Nous allons poursuivre cette communication sur le cacao du Cameroun. Par exemple, la Confédération des chocolatiers français a un stand sur un salon qui s’appelle Europa, qui va se dérouler à Paris en février 2018. C’est un énorme salon de l’agroalimentaire, qui réunit tous les opérateurs de ce qui est pâtisserie, boulangerie, etc. Sur notre stand, nous allons avoir une communication sur le cacao du Cameroun, en présence peut-être d’un responsable du Conseil interprofessionnel du cacao et du café du Cameroun. A cette occasion, nous dirons à tous les pâtissiers et boulangers présents que le cacao du Cameroun existe et qu’il est bon.
IC : Quel type d’accueil vos consommateurs ont réservé à ce chocolat que vous avez baptisé « le cacao du Cameroun », et quelles spéci cités renferment les fèves ayant permis de le fabriquer ?
CB : Ils ont été très surpris de sa qualité. Ils s’attendaient à avoir un chocolat plus amer, ce qui n’est pas du tout le cas. C’est un cacao qui vous permet d’avoir un chocolat très bon, rond en bouche. Il n’a ni amertume excessive, ni acidité particulière. Il faut simplement améliorer sa palette aromatique.
IC : Par rapport à d’autres origines avec lesquelles vous travaillez, où placez-vous les fèves camerou- naises ? Meilleure qualité, qualité moyenne ou alors carrément au bas de l’échelle ?
CB : Les fèves que j’ai reçues n’étaient pas mal. Mais on va travailler à les amener au haut niveau. Pour cela, elles doivent être bien fermentées, puisque la fermentation est l’élément critique pour le goût du cacao. On s’en fiche un peu des variétés. Mais, je suis mille fois convaincu qu’il existe une clientèle au Cameroun pour manger du chocolat de qualité.
IC : Vous achetez du cacao au Cameroun pour le transformer en France. Est-ce qu’il n’est pas envisageable de le transformer localement, en montant une usine, par exemple ?
CB : Je crois qu’il y a des initiatives en cours dans ce sens. Moi, je gère une petite unité de transformation. Je suis un petit artisan. C’est effectivement souhaitable que la valeur ajoutée se fasse dans les pays producteurs.
IC : Vous êtes devenu partenaire d’un groupe de producteurs d’une petite localité dans la région du Centre du Cameroun, qui produit environ 200 tonnes de fèves par an. Est-ce une quantité intéressante pour vous ?

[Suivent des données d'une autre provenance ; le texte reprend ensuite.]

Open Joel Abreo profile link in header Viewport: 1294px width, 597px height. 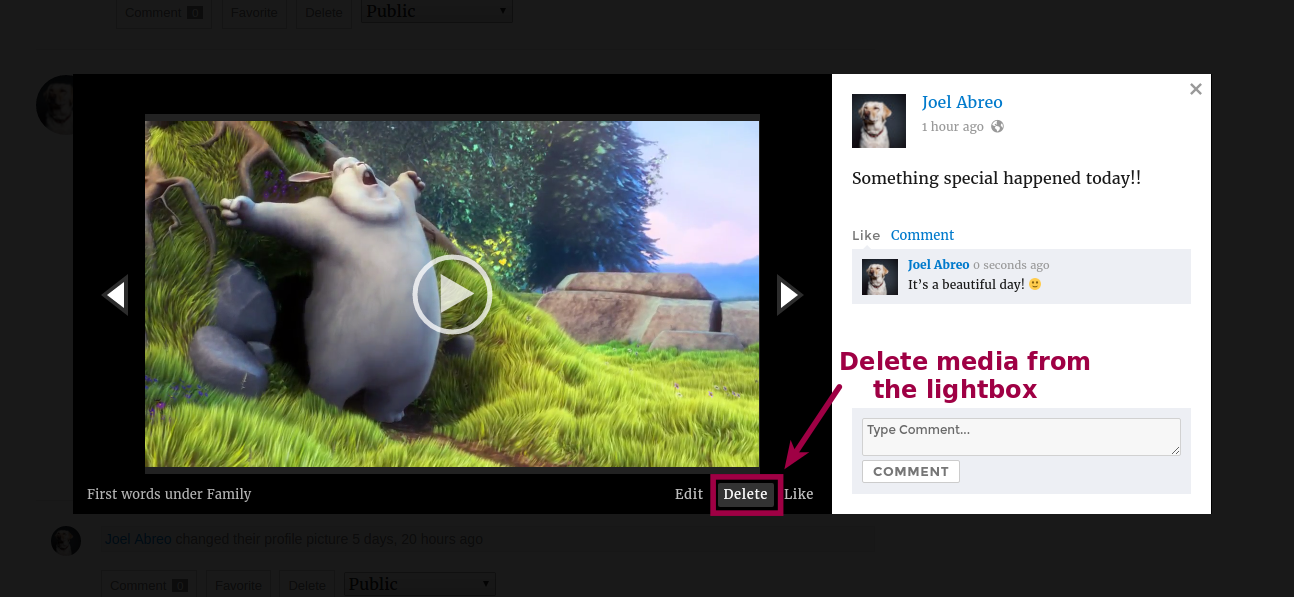961,102

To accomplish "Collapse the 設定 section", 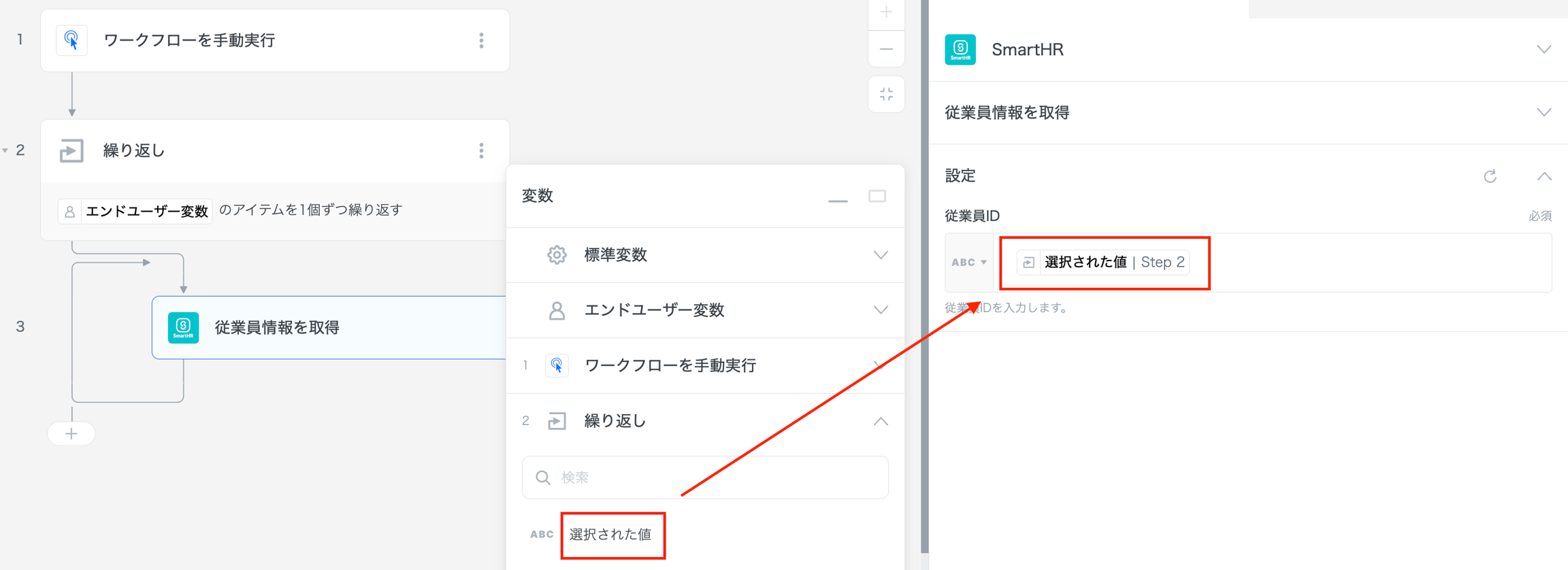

CB : C’est une quantité beaucoup trop importante pour moi. J’en ai pris 200 kilos l’année dernière. Cette année, je prendrais 700 kilos et l’année prochaine j’envisage de prendre cinq tonnes. Dans mon usine, je fais 20 tonnes de cacao par an. Mais j’ai besoin de garder un certain nombre d’origines différentes, pour que mes consommateurs aient une variété de choix.
Maintenant, les transformateurs que nous allons amener au Cameroun au cours des différents voyages que nous comptons organiser, auront la capacité d’acheter des volumes de fèves beaucoup plus importants.